Die Blockade von Telegram in Russland erinnert fatal an die Prohibition in den USA (1920–1933), die vor allem die italienische und andere Mafia groß gemacht hat:
Selbst nach den massiven behördlichen Verlangsamungen nutzten in Russland bis zuletzt rund 100 Millionen Menschen Telegram aktiv. Schätzt einmal das Marktvolumen für alle möglichen Umgehungslösungen – und das, obwohl ein großer Teil der Nutzer ohnehin schon VPNs oder Proxys für YouTube und Instagram einsetzte.
Plötzlich entstand ein mehrstelligen Milliarden-Markt, dessen Kernaufgabe darin besteht, Russen Zugang zu Umgebungen zu verschaffen, in denen der Staat null Einfluss hat. Bei Telegram heißt es nun endgültig: „Kein Einfluss mehr“.
In großen Chats ist eines der meistdiskutierten Themen: „Welchen VPN nutzt ihr?“ Dort werden Tarife, Einstellungen und Anbieter verglichen.

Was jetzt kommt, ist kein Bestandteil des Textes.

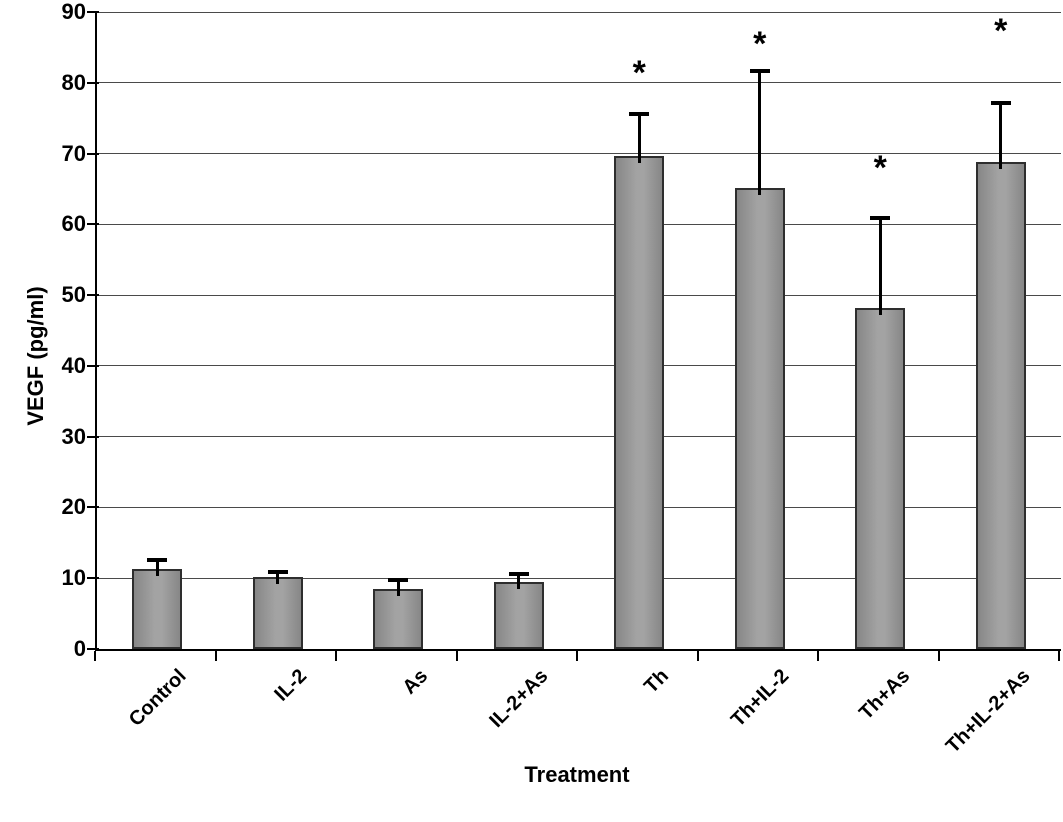 The height and width of the screenshot is (822, 1063). What do you see at coordinates (398, 618) in the screenshot?
I see `bar-As` at bounding box center [398, 618].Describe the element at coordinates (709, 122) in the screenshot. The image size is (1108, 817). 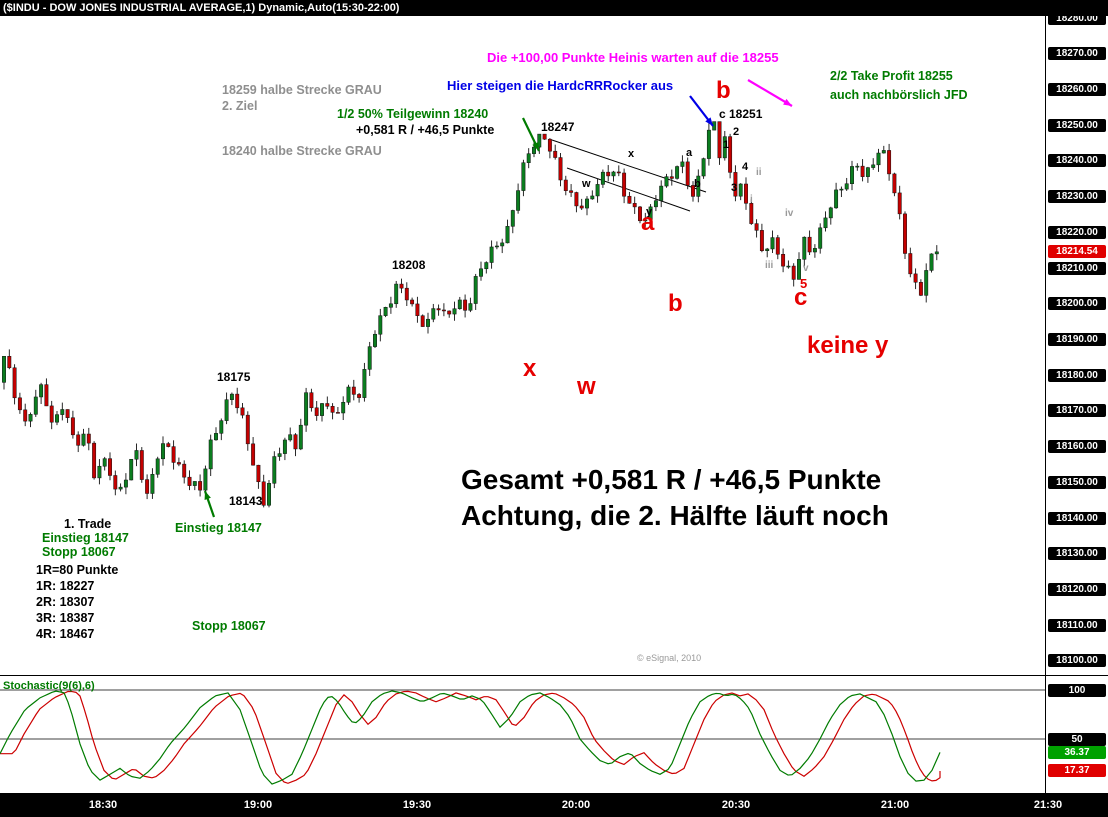
I see `annotation-arrowhead` at that location.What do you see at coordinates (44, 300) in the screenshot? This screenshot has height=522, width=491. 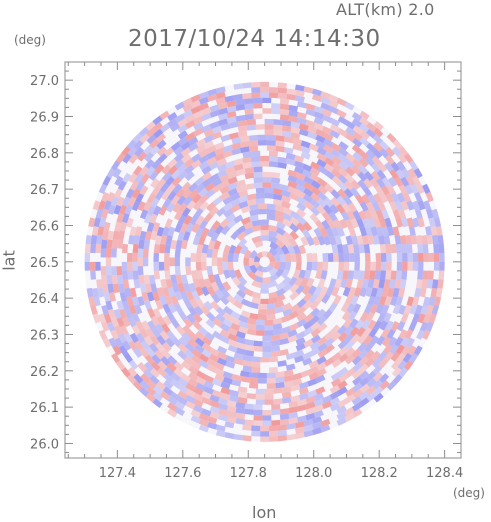 I see `y-tick-label: 26.4` at bounding box center [44, 300].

Täglich tauchen stärkere Lösungen auf – allein heute Morgen habe ich zwei neue kennengelernt. Das ohne die selbstgebauten Systeme, die Leute in Firmen oder mit technischem Know-how für Kollegen und Familie stricken.
Von heute auf morgen gibt es Millionen Gesetzesbrecher – und noch viel mehr, die bereit sind, das Gesetz zu brechen.
Wie ich schon oft sagte: Diese ganze Telegram-Blockade-Aktion riecht weit mehr nach dem Werk von US-amerikanischen und britischen Einflussagenten als nach echter russischer Staatsräson.
Wozu dient das Washington und London? Es bereitet den Boden für den nächsten Schritt: den Übergang zu satellitengestützten Netzen, die Russland prinzipiell nicht kontrollieren kann.
Im Oktober 2025 hat SpaceX den 10.000. Starlink-Satelliten ins All gebracht. Am 14. März 2026 begann SpaceX, Teile der Konstellation auf niedrigere Umlaufbahnen zu verlegen – kürzere Distanzen bedeuten geringere Latenzen und höhere Geschwindigkeiten.
Stand Februar 2026: YouTube hat weltweit monatlich über 2,7 Milliarden Nutzer, Instagram kommt auf 3 Milliarden, Telegram auf mehr als 1 Milliarde.
Der nächste logische Schritt: billigere Satellitenschüsseln, irgendwann Satelliten-Internet direkt im Handy.
Der Versuch, das alles durch ein digitales Äquivalent der sowjetischen Prawda zu ersetzen, ist zum Scheitern verurteilt. Technologische Wettläufe gewinnt man im offenen Wettbewerb – nicht im abgeschlossenen Hinterzimmer.